The problem I see with the perception a lot of people have with Stadia is that they compare it to a traditional console launch. With a tradicional console launch, the library of games, price, how fast you can sell them, are extremely important. It is obvious that if a console fails on all of these points at launch, retailers will stop accepting it. If a console is not selling the game stops right there.
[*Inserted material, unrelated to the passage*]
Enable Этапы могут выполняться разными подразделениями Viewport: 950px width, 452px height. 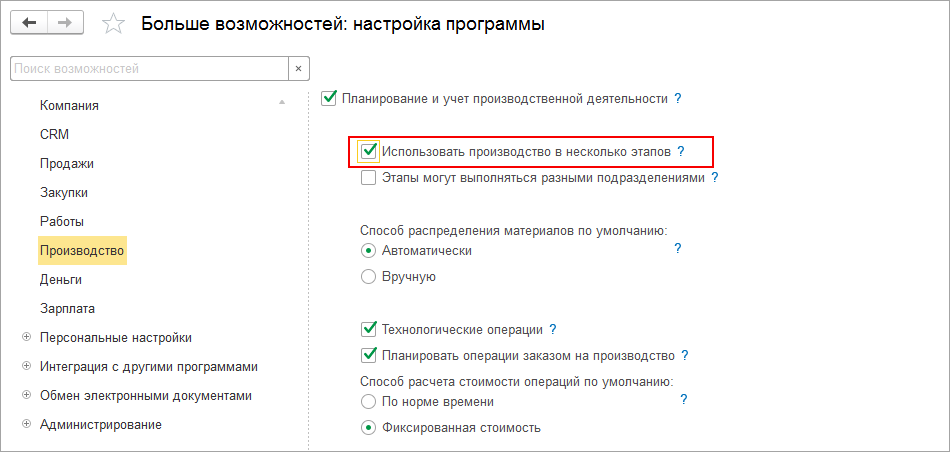(x=369, y=178)
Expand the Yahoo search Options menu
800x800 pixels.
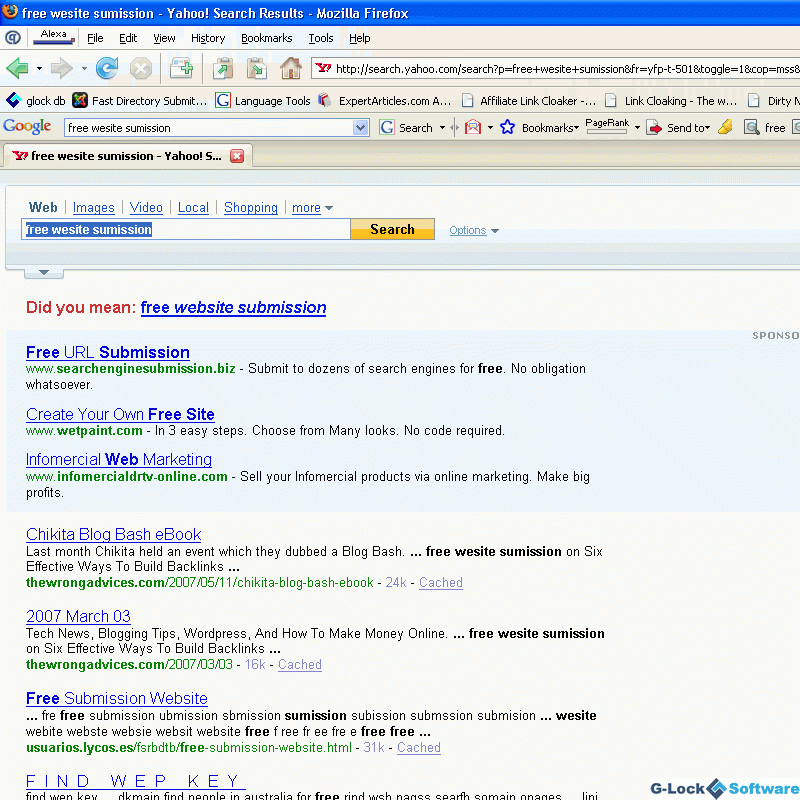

Stadia in comparison was launched as an MVP, designed to grow from a basic service with the minimum required to work. This is not like a console that you buy and if it sucks you sell it and it is very unlikely for you to buy it again. Stadia as a service will simply keep evolving whether you liked it or hated it at first. Today you might have terrible latency because the closest data center is too far away, that could change in the following months/years if they open one that is closer to you. Today their game library might suck and tomorrow they might have most of the games you would like to play. If they do get to improve the service enough in order for you to go back, you don't have to buy a console in order to use the service again. If your neighbor buys a game on Stadia and you try it and it works perfect for you, right there you just go to the Stadia app and buy the same game to start playing it in seconds. Compared to consoles, the friction of entry is almost non existent.
You made a lot of interesting points, but I wanted to focus on this portion about the comparison with a console launch. While Stadia is a different value proposition than a console launch, I don't think ppl are wrong to make a comparison this late in the generational cycle. Stadia isn't operating in a vacuum and so when you can't play many games on a service that's supposed to be the future after 6 months, ppl are wondering what's going on. Unlike console launches, they don't have to create new content, all they had to do was make sure all the third party content was available. Disney+ didn't launch with 30 movies, they threw everything on there.
I think the biggest question ppl have with Stadia is why did they launch it at all if they were going to have so few games and the 4k wasn't working? You don't get a second chance to make a first impression, and so I'm left confused as to why Google would shoot itself in the foot like this.